◆ **WHAT TO DO**:
Would you please output the lines from the one holding "The width and height of the screenshot is (1024, 768)." to the end of the entries, exactly and with no others?

Recorded data
Start of Block
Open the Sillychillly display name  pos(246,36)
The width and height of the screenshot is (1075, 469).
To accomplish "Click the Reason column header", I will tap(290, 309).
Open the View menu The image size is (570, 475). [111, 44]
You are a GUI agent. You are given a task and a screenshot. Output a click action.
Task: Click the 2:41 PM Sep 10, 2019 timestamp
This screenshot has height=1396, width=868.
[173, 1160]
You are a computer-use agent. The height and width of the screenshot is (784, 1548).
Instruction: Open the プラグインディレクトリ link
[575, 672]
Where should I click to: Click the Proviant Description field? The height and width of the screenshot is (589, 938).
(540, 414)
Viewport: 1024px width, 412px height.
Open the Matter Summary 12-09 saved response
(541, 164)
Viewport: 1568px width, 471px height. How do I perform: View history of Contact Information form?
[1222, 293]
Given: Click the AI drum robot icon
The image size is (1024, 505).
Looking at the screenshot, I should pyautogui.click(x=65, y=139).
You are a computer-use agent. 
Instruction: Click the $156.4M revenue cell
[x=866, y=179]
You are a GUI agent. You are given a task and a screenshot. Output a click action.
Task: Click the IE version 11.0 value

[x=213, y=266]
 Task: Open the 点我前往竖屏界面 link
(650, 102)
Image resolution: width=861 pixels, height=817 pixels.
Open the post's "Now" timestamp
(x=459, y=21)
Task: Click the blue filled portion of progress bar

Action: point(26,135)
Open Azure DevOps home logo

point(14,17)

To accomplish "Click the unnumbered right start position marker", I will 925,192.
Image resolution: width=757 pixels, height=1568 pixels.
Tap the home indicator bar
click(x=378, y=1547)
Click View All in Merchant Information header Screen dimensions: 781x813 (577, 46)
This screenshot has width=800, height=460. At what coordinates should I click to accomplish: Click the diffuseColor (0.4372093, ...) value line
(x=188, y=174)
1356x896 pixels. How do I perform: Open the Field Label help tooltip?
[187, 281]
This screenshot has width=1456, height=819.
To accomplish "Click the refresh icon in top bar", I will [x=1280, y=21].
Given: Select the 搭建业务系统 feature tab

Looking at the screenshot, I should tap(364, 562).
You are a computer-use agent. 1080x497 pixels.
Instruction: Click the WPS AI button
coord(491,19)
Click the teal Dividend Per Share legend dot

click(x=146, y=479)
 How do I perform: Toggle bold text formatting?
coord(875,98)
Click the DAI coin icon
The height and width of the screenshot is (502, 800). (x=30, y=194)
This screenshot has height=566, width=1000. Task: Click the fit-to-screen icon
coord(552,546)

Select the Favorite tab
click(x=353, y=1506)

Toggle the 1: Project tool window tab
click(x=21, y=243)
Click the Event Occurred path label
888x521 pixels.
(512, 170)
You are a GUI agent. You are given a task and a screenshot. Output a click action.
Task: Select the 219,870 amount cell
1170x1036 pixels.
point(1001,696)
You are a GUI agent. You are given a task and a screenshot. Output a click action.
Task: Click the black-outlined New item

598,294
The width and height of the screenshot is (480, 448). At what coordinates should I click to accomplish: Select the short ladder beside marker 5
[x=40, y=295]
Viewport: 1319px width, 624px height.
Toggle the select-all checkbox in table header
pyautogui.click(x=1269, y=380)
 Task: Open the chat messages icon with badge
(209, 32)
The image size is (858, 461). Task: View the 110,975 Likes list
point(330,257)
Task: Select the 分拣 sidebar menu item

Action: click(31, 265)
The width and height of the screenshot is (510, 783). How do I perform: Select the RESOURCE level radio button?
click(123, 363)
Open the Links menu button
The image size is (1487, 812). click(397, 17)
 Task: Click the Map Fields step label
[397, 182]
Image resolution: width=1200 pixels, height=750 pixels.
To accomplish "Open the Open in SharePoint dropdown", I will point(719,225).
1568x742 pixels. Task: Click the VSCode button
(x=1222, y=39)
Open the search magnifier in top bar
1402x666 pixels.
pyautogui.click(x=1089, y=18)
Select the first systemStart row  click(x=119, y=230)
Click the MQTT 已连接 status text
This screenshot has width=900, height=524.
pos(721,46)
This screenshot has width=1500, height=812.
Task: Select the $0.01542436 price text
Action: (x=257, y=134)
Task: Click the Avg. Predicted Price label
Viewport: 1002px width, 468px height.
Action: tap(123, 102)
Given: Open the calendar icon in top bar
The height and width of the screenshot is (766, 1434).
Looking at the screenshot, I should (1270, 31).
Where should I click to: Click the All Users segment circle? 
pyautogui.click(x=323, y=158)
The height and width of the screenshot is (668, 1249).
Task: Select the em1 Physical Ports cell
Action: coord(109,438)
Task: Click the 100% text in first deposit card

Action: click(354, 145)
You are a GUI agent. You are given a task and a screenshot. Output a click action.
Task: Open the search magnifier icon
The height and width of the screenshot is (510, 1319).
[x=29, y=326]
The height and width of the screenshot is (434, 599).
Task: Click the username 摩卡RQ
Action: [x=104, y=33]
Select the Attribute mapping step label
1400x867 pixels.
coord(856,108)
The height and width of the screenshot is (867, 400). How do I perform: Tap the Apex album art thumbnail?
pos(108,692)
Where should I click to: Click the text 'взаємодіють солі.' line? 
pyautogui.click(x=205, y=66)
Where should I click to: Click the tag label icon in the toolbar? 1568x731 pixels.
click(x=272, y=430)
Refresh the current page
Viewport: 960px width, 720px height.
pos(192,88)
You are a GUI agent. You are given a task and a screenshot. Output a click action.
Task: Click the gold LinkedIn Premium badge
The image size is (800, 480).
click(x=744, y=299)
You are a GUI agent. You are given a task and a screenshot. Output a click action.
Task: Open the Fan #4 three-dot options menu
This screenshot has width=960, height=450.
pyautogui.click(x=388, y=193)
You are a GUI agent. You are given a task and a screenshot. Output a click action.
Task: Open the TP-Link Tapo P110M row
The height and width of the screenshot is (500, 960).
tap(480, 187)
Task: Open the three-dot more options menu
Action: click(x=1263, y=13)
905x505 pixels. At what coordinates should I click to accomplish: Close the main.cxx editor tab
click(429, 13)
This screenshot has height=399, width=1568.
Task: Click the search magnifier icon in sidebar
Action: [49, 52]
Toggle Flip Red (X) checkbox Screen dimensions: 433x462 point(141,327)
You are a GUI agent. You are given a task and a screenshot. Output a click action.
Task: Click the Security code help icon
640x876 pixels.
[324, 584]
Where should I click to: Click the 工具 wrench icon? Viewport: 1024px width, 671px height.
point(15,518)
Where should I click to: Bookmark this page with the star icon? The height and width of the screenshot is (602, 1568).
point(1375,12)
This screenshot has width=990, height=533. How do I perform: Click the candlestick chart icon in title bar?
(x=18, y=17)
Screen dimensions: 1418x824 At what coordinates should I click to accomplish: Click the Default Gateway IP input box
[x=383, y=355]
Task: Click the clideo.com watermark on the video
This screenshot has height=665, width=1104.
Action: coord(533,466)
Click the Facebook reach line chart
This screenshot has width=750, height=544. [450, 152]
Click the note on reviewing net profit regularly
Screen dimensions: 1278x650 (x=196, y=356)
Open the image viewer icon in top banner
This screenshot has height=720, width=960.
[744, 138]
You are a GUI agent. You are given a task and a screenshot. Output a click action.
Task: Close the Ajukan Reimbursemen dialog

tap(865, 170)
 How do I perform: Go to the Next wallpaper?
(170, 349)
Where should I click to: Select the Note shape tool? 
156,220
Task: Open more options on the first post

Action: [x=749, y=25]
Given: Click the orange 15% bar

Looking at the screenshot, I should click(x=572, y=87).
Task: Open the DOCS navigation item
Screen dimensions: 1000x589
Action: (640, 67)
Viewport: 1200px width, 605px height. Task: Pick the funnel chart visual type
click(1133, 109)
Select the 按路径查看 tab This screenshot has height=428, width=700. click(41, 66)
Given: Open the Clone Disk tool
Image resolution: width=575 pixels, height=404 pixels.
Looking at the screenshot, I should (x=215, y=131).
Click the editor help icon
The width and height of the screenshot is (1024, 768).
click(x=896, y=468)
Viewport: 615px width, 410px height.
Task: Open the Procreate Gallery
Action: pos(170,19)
End of Block
◆ **ANSWER TO THIS TASK**:
The width and height of the screenshot is (1024, 768).
click(x=896, y=468)
Viewport: 615px width, 410px height.
Task: Open the Procreate Gallery
Action: pos(170,19)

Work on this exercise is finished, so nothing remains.